Nevertheless, it is the E-Bugster, a chopped-and-channelled, battery-powered Beetle, which will inevitably attract the most attention.

Derived from the 2005 Ragster concept, the Bugster is a hardtop based on the 2012 Beetle, with chunky 19” alloys, black A pillars, no rear side windows and its roof lowered about 75mm from that of the standard car, making it look at the same time very West Coast and a little claustrophobic.

But this is 2012, so the E-Bugster has an 85kW/270Nm electric motor driving the rear wheels and a 315kg lithium-ion battery back under the rear parcel shelf, in an ironic return to the layout of the original Beetle of 1934 that would have had Ferdinand Porsche, a staunch proponent of electric cars, grinning all over his face.

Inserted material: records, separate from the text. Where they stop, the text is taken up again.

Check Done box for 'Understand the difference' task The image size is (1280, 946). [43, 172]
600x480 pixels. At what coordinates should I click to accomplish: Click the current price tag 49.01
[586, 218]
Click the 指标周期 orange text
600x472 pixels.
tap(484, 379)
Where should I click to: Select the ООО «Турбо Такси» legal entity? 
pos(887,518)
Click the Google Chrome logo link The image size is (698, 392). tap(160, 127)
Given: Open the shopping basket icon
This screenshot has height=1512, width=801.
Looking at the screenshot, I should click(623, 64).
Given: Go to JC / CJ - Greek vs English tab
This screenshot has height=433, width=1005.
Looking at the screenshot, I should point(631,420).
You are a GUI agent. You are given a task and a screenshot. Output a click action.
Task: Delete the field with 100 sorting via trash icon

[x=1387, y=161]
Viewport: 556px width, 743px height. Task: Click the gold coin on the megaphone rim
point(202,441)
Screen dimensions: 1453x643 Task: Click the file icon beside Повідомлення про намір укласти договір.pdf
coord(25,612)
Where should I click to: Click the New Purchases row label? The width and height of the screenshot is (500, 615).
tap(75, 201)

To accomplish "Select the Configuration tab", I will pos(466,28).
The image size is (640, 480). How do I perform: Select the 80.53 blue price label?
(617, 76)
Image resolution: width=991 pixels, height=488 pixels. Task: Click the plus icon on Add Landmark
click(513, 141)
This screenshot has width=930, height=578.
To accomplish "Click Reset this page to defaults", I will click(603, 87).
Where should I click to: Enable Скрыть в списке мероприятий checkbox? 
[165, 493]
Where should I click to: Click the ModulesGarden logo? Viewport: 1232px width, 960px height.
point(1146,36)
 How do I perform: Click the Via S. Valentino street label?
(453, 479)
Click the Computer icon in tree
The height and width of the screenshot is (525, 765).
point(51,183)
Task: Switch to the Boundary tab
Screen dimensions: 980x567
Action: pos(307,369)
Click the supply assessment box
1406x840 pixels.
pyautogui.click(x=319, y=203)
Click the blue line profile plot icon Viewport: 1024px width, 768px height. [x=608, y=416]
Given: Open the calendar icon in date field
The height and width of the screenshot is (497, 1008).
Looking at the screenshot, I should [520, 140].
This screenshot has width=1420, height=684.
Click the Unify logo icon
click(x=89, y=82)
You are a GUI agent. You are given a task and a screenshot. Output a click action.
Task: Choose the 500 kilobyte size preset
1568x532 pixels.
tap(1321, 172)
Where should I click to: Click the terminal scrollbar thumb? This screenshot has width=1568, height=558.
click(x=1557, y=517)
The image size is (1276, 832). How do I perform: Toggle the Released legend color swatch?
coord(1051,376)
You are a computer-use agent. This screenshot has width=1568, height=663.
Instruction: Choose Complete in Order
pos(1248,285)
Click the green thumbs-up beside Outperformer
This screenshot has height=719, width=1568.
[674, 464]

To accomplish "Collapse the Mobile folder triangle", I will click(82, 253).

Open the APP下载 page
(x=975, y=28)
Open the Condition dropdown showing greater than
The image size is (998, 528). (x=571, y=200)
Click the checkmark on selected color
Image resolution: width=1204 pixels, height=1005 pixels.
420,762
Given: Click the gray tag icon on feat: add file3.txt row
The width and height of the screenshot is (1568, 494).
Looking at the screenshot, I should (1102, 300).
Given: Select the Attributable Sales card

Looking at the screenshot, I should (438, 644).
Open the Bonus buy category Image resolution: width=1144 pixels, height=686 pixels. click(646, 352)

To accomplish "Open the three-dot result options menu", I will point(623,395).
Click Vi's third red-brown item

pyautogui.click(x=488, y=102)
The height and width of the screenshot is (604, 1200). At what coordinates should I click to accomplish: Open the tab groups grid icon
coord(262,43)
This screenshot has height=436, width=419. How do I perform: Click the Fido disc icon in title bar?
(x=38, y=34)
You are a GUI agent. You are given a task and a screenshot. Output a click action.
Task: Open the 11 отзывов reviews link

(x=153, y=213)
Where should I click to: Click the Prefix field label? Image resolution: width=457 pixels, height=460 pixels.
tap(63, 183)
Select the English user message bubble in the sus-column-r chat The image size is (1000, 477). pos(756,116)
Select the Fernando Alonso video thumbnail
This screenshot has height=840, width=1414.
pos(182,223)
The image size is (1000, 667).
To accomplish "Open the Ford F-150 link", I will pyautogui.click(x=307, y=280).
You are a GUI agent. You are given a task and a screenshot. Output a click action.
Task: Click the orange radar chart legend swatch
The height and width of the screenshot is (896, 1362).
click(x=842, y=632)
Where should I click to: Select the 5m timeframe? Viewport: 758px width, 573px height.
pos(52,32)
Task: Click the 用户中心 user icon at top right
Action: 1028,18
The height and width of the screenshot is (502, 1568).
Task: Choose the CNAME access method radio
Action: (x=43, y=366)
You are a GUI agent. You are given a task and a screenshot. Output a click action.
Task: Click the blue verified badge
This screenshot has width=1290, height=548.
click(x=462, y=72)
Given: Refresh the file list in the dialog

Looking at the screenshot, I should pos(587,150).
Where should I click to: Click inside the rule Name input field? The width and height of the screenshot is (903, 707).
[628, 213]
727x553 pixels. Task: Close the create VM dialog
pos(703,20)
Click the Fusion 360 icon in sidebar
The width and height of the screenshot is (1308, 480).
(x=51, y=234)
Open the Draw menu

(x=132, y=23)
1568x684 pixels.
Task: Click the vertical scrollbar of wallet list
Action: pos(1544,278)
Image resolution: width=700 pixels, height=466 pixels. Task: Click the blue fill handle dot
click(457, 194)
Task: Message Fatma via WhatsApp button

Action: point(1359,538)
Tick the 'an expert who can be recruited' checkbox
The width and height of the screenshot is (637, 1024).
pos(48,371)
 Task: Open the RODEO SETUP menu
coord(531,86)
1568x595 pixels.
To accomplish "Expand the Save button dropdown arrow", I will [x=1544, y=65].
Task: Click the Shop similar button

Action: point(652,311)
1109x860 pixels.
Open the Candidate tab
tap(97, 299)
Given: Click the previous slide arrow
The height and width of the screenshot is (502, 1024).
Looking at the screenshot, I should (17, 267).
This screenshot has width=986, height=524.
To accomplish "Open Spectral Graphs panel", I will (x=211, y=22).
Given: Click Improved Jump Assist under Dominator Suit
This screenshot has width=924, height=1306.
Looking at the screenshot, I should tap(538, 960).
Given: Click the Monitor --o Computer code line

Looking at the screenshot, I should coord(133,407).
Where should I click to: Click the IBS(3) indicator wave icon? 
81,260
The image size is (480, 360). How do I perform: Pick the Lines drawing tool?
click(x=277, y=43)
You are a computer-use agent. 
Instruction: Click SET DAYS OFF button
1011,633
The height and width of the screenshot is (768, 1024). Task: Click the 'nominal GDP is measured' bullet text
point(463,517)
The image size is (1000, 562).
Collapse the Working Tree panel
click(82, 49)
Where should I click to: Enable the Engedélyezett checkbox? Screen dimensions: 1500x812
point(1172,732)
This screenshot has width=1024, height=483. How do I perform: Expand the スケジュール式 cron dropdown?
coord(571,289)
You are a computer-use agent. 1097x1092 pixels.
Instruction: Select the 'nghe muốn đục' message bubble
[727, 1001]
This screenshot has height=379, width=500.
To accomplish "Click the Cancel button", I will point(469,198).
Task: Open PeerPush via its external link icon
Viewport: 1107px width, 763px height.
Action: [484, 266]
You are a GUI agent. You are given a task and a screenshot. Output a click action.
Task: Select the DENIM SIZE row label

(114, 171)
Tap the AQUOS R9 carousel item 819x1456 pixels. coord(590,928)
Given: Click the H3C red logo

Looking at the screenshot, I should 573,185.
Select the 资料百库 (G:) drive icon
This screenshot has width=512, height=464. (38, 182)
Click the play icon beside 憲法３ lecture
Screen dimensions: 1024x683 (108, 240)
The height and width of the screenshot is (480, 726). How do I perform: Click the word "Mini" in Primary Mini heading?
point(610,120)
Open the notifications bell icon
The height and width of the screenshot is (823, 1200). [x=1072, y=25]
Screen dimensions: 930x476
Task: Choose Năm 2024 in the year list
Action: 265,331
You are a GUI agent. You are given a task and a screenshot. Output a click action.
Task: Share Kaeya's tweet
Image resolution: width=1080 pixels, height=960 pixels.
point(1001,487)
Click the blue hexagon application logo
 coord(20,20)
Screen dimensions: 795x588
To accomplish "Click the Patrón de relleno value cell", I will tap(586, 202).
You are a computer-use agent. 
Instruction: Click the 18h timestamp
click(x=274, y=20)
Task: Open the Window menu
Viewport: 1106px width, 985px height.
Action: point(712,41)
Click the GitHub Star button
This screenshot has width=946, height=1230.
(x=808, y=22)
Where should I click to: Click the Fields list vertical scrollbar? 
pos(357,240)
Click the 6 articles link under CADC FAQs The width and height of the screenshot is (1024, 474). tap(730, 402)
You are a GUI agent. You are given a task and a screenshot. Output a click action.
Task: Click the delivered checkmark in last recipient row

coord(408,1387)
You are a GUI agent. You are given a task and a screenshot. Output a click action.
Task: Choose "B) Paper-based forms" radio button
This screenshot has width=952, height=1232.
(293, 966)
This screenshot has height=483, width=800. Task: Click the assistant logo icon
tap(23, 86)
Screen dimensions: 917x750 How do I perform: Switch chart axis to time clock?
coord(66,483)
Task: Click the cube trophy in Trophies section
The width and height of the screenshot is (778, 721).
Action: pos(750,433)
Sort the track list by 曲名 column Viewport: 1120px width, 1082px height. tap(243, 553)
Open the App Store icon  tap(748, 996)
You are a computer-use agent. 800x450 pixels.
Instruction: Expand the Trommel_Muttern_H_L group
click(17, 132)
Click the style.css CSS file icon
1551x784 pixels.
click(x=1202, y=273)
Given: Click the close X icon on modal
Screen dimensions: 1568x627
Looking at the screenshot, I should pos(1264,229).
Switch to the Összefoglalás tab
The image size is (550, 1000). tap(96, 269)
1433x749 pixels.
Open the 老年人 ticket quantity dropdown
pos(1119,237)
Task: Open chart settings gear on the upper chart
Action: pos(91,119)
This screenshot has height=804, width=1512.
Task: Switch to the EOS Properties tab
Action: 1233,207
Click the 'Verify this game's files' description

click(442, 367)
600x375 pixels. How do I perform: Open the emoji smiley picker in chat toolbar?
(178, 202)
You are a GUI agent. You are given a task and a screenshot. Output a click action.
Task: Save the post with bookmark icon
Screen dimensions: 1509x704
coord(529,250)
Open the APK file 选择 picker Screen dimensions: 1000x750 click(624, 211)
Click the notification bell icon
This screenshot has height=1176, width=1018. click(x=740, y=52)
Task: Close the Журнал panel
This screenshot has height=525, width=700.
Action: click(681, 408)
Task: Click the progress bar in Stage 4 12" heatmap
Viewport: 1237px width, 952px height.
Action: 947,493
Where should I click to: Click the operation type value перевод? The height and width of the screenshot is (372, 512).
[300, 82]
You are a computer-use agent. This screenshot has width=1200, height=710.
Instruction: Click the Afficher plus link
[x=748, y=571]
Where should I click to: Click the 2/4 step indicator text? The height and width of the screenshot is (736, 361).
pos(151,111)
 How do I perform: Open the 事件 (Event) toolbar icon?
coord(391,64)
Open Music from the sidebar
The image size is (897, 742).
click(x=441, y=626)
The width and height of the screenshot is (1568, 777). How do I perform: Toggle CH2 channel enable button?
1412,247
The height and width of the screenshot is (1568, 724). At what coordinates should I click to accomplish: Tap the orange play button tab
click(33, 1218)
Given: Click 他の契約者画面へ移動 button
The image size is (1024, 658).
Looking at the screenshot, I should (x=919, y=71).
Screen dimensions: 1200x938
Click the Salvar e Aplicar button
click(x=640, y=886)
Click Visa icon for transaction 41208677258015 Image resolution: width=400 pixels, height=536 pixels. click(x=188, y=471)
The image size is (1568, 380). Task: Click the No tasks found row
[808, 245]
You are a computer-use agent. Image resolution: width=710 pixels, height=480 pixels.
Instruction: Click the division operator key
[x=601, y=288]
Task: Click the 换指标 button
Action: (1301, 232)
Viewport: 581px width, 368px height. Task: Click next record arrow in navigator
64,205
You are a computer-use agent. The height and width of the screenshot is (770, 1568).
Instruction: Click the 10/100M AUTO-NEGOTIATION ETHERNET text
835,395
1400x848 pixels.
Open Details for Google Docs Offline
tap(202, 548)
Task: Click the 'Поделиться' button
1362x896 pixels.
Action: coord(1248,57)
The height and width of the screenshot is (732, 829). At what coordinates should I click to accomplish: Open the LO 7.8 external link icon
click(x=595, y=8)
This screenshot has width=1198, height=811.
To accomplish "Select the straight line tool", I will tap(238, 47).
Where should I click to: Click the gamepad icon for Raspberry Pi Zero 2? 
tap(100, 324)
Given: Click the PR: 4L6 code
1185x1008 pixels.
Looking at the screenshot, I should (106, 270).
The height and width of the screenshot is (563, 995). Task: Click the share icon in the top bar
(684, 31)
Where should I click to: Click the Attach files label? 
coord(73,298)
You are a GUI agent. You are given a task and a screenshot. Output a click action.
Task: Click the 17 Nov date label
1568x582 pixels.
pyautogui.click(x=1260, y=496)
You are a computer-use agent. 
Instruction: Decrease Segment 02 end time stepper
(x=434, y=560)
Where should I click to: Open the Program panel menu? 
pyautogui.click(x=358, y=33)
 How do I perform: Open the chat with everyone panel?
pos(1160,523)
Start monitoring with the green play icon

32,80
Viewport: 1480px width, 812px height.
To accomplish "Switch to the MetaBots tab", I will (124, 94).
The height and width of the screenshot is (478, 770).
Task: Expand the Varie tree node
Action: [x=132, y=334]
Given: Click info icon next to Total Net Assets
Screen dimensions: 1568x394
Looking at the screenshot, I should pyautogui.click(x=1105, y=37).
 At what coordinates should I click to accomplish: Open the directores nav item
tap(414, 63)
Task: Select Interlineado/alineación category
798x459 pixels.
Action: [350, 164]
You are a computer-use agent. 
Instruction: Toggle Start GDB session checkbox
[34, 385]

Performance is about what you'd expect from a battery car, with a range of about 150km (if you're happy to drive like your name was Cyril) and a rapid recharge time on three-phase power of 30 minutes to 80 percent - or a lot longer from a 220V domestic socket.

Volkswagen has confirmed that the E-Bugster is just a concept, but its drivetrain, which it calls “Blue-e-motion” will be used in future battery cars such as the Golf Blue-e-Motion.

JETTA HYBRID

Now this is the real thing, expected to go on sale in the US in the third quarter of this year (and thus to be catalogued as a 2013 model), the bisexual Jetta has a 1.4-litre turbopetrol engine rated at 112kW and 249Nm hooked up to a 27kW electric motor for a combined output of 127kW.

They drive the front wheels through a seven-speed DSG gearbox that can be disconnected to allow the Jetta to be driven as a pure electric car at up to 70km/h for about two kilometres.

Wolfsburg claims 0-100km/h in less than nine seconds and fuel consumption of 5.23 litres per 100km in the combined cycle - although not both at the same time, mind you.

What's also worth noting is that as hybrids become more mainstream the weight penalty imposed by the battery and motor is being reduced. The Jetta Hybrid is only 100kg heavier than a conventional model.